■ Data provided

/---

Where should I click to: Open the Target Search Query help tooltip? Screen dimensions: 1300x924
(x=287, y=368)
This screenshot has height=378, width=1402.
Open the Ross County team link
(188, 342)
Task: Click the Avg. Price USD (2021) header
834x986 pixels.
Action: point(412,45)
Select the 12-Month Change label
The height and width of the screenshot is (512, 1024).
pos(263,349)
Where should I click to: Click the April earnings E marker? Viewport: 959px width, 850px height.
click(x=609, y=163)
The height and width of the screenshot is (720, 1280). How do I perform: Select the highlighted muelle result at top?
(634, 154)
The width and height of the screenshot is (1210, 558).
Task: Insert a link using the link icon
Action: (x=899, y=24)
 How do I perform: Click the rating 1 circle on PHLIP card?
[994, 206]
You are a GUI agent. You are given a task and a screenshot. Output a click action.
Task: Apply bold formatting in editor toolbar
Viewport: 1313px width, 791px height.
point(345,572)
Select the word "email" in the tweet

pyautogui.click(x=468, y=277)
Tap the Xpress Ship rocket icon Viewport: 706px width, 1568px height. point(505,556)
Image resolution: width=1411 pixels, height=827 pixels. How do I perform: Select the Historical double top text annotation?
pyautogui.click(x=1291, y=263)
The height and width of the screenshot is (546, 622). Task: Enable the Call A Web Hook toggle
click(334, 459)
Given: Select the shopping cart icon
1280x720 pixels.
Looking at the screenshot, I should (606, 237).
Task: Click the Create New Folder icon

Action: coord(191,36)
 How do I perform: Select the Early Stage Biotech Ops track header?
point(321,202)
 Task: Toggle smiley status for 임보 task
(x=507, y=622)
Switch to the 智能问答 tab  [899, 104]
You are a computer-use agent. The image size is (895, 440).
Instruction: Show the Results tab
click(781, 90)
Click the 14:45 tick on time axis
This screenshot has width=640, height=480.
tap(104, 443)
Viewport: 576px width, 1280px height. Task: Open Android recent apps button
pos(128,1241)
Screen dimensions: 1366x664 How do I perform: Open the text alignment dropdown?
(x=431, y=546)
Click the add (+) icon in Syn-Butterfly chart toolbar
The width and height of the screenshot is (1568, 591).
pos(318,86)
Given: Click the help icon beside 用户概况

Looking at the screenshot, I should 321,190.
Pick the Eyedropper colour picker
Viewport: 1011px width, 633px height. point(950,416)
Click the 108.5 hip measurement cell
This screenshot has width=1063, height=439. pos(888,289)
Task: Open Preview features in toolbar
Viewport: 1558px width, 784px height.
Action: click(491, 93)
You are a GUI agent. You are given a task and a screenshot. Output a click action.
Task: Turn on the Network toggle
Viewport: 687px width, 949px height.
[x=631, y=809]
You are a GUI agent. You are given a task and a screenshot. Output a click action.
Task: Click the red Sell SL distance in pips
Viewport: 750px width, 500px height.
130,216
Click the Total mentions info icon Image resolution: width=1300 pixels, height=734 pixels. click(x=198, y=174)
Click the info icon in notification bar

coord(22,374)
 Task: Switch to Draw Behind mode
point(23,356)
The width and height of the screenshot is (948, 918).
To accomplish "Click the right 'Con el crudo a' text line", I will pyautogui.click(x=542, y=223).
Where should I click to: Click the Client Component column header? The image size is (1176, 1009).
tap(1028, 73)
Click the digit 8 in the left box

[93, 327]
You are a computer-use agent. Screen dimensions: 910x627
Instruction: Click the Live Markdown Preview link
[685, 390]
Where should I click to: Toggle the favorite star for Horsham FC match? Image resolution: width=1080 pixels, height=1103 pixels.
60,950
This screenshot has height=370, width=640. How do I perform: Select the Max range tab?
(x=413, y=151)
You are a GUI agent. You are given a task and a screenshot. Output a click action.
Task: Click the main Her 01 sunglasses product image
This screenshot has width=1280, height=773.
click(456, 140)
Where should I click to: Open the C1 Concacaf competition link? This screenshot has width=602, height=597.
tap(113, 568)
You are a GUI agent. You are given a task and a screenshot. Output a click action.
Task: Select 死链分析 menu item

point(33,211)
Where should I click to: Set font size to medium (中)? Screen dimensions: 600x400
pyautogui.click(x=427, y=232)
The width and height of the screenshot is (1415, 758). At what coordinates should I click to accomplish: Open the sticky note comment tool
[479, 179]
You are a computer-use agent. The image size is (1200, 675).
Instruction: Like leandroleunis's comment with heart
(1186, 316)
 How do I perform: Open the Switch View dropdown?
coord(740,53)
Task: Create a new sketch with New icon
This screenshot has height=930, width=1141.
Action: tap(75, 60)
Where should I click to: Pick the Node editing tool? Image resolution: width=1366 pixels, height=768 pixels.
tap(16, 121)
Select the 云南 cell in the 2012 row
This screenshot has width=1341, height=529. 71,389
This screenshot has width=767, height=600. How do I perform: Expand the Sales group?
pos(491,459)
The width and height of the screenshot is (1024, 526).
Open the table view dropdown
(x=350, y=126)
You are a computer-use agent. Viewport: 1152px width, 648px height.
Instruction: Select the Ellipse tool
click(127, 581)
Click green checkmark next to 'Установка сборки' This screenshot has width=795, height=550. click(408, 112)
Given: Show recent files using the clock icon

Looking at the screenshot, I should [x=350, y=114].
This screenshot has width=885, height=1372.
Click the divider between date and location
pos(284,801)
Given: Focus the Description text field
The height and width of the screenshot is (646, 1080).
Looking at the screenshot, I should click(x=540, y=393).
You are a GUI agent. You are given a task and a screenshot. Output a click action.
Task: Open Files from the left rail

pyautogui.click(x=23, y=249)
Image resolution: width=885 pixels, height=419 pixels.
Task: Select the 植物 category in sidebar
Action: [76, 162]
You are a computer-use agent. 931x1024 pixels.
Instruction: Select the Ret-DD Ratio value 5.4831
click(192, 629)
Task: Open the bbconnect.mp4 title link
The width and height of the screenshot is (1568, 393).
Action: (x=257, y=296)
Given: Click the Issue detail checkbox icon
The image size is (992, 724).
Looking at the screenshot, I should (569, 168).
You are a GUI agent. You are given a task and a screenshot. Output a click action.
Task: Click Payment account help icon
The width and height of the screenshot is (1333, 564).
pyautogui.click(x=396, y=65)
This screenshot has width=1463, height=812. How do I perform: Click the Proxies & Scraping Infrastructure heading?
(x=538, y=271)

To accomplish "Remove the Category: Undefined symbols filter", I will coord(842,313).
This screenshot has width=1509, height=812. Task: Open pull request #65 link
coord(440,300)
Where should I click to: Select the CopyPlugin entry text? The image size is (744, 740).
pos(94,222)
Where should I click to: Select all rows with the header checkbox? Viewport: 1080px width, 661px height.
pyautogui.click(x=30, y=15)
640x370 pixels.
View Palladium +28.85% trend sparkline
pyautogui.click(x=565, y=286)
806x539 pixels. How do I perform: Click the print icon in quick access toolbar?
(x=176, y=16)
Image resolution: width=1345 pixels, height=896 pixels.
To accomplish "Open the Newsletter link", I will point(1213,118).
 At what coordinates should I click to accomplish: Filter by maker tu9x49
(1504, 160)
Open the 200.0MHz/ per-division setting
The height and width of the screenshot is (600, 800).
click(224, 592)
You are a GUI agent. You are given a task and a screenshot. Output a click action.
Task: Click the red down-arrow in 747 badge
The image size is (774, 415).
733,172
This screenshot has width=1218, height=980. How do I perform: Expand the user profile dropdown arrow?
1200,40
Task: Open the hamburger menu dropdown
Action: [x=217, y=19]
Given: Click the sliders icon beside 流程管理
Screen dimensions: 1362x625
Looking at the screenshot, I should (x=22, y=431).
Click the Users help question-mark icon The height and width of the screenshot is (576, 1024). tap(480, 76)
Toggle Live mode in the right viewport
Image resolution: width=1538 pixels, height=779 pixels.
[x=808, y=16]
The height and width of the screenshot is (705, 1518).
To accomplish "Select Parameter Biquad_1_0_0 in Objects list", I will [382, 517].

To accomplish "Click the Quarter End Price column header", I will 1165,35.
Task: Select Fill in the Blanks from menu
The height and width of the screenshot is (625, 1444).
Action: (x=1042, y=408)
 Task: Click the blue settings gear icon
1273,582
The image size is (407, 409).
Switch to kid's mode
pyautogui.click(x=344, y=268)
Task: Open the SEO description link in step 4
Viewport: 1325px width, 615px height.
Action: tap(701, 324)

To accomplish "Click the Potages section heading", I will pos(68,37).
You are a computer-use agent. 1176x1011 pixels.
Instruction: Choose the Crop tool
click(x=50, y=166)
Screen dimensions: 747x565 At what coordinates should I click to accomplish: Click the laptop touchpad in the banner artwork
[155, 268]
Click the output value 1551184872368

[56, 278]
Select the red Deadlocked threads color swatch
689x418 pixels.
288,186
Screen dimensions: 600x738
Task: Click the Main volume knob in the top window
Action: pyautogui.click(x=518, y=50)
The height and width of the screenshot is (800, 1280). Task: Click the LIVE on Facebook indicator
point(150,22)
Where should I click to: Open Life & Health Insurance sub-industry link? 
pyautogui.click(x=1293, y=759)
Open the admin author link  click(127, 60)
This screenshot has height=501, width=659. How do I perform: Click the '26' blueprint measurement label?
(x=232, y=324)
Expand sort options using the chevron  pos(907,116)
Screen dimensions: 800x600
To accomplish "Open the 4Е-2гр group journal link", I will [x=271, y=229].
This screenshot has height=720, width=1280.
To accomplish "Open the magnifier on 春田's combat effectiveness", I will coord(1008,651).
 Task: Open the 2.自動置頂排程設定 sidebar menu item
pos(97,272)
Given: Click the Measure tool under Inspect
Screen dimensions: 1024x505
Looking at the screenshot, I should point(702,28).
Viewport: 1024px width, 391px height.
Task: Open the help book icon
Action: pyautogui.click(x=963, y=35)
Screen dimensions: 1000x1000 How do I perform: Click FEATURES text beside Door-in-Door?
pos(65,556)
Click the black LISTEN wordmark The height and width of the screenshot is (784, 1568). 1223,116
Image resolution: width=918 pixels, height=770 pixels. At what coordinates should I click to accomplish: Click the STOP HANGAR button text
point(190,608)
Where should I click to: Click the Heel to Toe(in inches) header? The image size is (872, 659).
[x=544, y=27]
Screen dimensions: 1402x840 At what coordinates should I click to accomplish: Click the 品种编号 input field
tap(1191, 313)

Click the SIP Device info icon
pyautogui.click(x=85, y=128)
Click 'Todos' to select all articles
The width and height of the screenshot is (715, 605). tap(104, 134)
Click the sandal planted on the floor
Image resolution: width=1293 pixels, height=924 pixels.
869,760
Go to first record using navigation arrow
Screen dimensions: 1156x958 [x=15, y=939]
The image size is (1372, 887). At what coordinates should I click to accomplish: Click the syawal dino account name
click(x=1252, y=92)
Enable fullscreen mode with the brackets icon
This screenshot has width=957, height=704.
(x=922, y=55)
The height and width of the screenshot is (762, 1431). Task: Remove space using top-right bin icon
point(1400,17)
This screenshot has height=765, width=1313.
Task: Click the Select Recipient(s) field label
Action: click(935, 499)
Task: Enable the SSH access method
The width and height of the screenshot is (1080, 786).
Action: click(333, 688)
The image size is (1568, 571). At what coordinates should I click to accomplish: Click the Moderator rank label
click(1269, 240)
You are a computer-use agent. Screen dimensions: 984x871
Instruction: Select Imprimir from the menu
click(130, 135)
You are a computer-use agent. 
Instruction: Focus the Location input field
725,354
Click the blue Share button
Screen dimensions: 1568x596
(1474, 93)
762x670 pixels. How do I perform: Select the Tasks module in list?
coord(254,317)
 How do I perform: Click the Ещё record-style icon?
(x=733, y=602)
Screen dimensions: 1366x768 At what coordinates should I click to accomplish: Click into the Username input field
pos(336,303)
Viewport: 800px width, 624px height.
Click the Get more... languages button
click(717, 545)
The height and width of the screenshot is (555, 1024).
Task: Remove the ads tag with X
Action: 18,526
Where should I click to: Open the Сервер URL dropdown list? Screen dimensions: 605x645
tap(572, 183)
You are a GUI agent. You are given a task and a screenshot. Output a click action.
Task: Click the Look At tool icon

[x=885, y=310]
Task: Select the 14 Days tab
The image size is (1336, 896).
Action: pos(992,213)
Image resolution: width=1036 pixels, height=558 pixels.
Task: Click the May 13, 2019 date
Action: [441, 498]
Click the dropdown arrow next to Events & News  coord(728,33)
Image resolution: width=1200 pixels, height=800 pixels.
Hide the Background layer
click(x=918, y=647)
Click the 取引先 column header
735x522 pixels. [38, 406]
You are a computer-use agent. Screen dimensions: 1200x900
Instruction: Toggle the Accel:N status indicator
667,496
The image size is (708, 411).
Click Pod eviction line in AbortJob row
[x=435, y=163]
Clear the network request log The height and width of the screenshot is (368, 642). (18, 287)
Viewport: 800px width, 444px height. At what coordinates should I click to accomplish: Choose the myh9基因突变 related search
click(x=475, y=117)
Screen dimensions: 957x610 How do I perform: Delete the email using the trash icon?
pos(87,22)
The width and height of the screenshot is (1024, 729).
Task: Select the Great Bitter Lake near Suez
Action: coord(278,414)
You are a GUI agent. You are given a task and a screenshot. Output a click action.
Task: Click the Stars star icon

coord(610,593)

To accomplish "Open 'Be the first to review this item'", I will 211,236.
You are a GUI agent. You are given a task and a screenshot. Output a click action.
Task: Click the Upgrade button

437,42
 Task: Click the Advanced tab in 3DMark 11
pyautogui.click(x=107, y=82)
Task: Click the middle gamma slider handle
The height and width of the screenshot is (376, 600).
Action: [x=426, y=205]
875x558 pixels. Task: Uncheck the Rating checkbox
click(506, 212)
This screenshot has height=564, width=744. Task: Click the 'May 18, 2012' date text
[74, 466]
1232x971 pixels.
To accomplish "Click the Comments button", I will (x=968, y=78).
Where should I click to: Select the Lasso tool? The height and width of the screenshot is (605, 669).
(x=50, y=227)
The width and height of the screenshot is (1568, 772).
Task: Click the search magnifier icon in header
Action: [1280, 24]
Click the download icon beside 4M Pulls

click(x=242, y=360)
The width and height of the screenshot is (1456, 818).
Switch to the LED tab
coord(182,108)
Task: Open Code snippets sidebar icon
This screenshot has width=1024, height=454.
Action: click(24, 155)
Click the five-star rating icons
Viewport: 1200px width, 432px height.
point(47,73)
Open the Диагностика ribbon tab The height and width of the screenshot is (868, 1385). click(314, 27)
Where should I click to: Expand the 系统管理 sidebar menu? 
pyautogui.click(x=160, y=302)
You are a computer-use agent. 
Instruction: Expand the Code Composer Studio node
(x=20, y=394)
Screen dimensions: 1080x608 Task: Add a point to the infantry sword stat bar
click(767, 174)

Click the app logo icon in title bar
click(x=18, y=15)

\---

Quote the records above exactly, from the first line through the line containing "Switch to the 智能问答", and nothing more.

■ Exercise output
Where should I click to: Open the Target Search Query help tooltip? Screen dimensions: 1300x924
(x=287, y=368)
This screenshot has height=378, width=1402.
Open the Ross County team link
(188, 342)
Task: Click the Avg. Price USD (2021) header
834x986 pixels.
Action: point(412,45)
Select the 12-Month Change label
The height and width of the screenshot is (512, 1024).
pos(263,349)
Where should I click to: Click the April earnings E marker? Viewport: 959px width, 850px height.
click(x=609, y=163)
The height and width of the screenshot is (720, 1280). How do I perform: Select the highlighted muelle result at top?
(634, 154)
The width and height of the screenshot is (1210, 558).
Task: Insert a link using the link icon
Action: (x=899, y=24)
 How do I perform: Click the rating 1 circle on PHLIP card?
[994, 206]
You are a GUI agent. You are given a task and a screenshot. Output a click action.
Task: Apply bold formatting in editor toolbar
Viewport: 1313px width, 791px height.
point(345,572)
Select the word "email" in the tweet

pyautogui.click(x=468, y=277)
Tap the Xpress Ship rocket icon Viewport: 706px width, 1568px height. point(505,556)
Image resolution: width=1411 pixels, height=827 pixels. How do I perform: Select the Historical double top text annotation?
pyautogui.click(x=1291, y=263)
The height and width of the screenshot is (546, 622). Task: Enable the Call A Web Hook toggle
click(334, 459)
Given: Select the shopping cart icon
1280x720 pixels.
Looking at the screenshot, I should (606, 237).
Task: Click the Create New Folder icon

Action: coord(191,36)
 How do I perform: Select the Early Stage Biotech Ops track header?
point(321,202)
 Task: Toggle smiley status for 임보 task
(x=507, y=622)
Switch to the 智能问答 tab  [899, 104]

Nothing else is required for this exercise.